Phenomenologically, an approach to such a tipping point becomes noticeable by an amplification of fluctuations. These fluctuations are of a random nature, which makes the future of the system unpredictable in detail, although the system normally can choose only out of a few macroscopic patterns. As a consequence of nonlinearity, the average dynamical behavior of the system in such situations no longer corresponds to the average of the individual activities of its agents. Rather, a new structure may originate from the amplification of one particular microscopic fluctuation at the right moment and under the right conditions. A momentary individual activity can thus determine the dynamic future of the macroscopic system. These effects make intuitive predictions of system behavior rather questionable. Tipping and cascading phenomena can be and have been studied in detail in some prototype systems of physics and chemistry based on rigorous theory. In more complex domains, for example, socioeconomics, we observe essentially the same phenomena, a homomorphism, although a detailed theoretical analysis is still missing. But recognizing the analogies paves the way for an adequate ordering of the empirical observations during dynamic pattern formation across domains.
Parameters Indicating Instability
An immediate, practically relevant consequence of transferring established knowledge from physics and chemistry to more complex domains is the recognition that parameters exist that indicate instability even in those domains where there is no theory to directly provide them. As theoretically established in physics and chemistry, the dynamic structure generation in such unstable regimes is initiated by selection processes on the microlevel. In the course of elementary fluctuations, the system tests its various modes of dynamic behavior, which may be considered as a population of macroscopic patterns. Hierarchies of time scales and strengths of interaction during the elementary dynamics are responsible for a selection process that stabilizes the new dynamic structures.

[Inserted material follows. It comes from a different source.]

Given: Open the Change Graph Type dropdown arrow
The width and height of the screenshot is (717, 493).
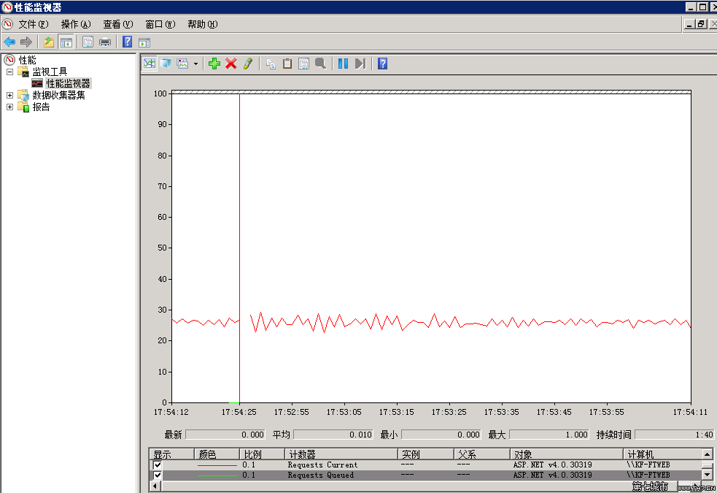Looking at the screenshot, I should pyautogui.click(x=195, y=64).
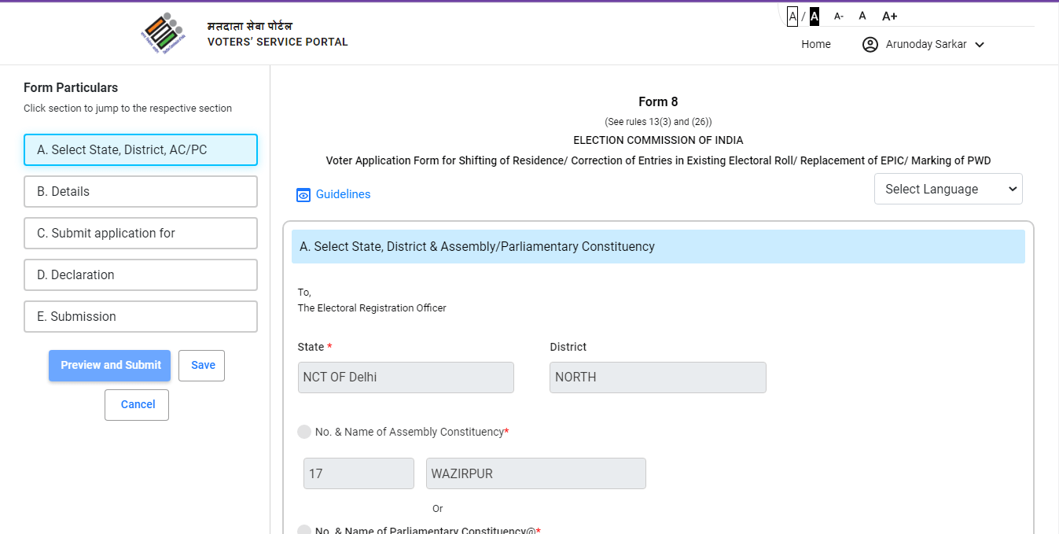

The same principles identified by rigorous theory in a laser, as well as in flow or chemical pattern formation, are effective in other domains.
In socioeconomic systems, such effects lead to the formation of a stratification and topology of the system with widely autonomous and interacting substructures such as families, organizations, ethnic subgroups, and the like. As a result of these selection processes only few modes of behavior win the competition and become visible macroscopically. They can be described in terms of so-called order parameters, that is, the relevant macroscopic variables for representing the dynamics of a system. This results in a drastic reduction of complexity of the dynamics close to tipping points as compared to the chaos on the microlevel. In this sense, we witness the emergence of order out of chaos (Prigogine and Stengers 1984).

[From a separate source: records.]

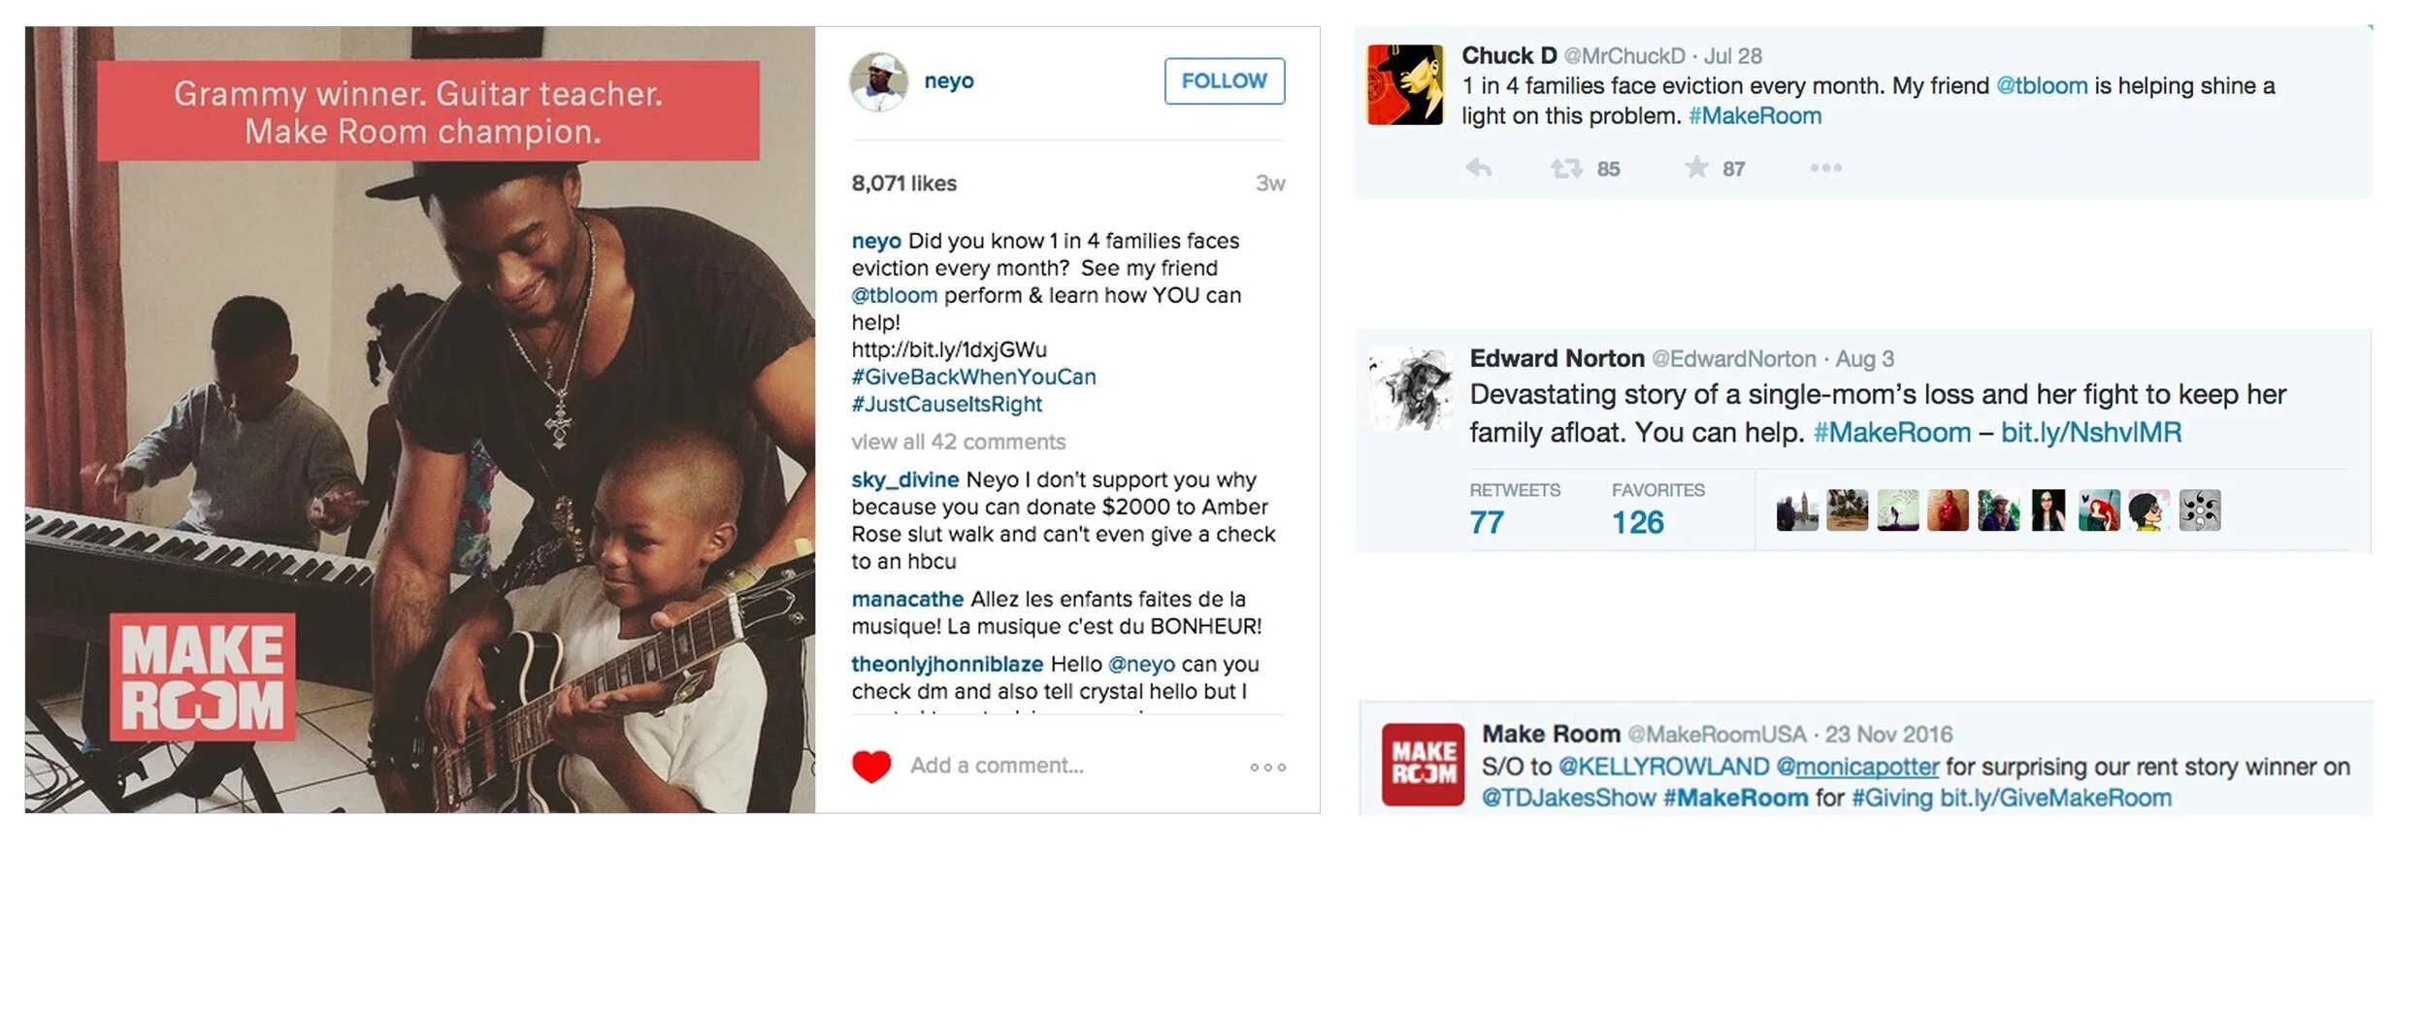Retweet Chuck D's tweet
Image resolution: width=2426 pixels, height=1017 pixels.
coord(1565,168)
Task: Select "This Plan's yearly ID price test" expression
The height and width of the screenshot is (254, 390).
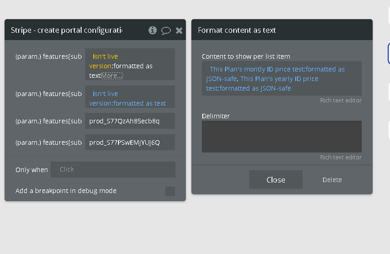Action: tap(279, 79)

It is therefore promising to look for simple macroscopic parameters that describe the approach to instabilities. Generally, such parameters are nondimensional in nature, and balance enhancing and hindering effects by a suitable combination of external and internal quantities. Examples from physics and chemistry are the Reynolds-number or Rayleigh-number in flow systems and the ratio of pumping energy to light loss in a laser, where these parameters are easily derived from theory. Similar parameters have been identified empirically in socioeconomic systems, such as the ratio of local uprisings to police interventions in the forefront of revolutions (Schröter et al. 2014), the size of the economy to the amount of private debt in the onset of a financial crisis (Minsky 2008), or the index of conflict-related news before the outbreak of war (Chadefaux 2014). In cascading processes, the relation of time scales for propagation and adaption are the crucial parameters that announce instability such as that of chemical reaction to diffusion rates in chemical pattern formation. The elementary selection processes on the microlevel are ultimately responsible for a hierarchy in macroscopic time scales. For example, the universally observable phenomenon of a slow approach to an instability regime is followed by a sudden phase transition with systemic risks in widely differing domains. Typical examples are the sudden tipping phenomena of ecosystems or social upheavals after a long time of enduring stress.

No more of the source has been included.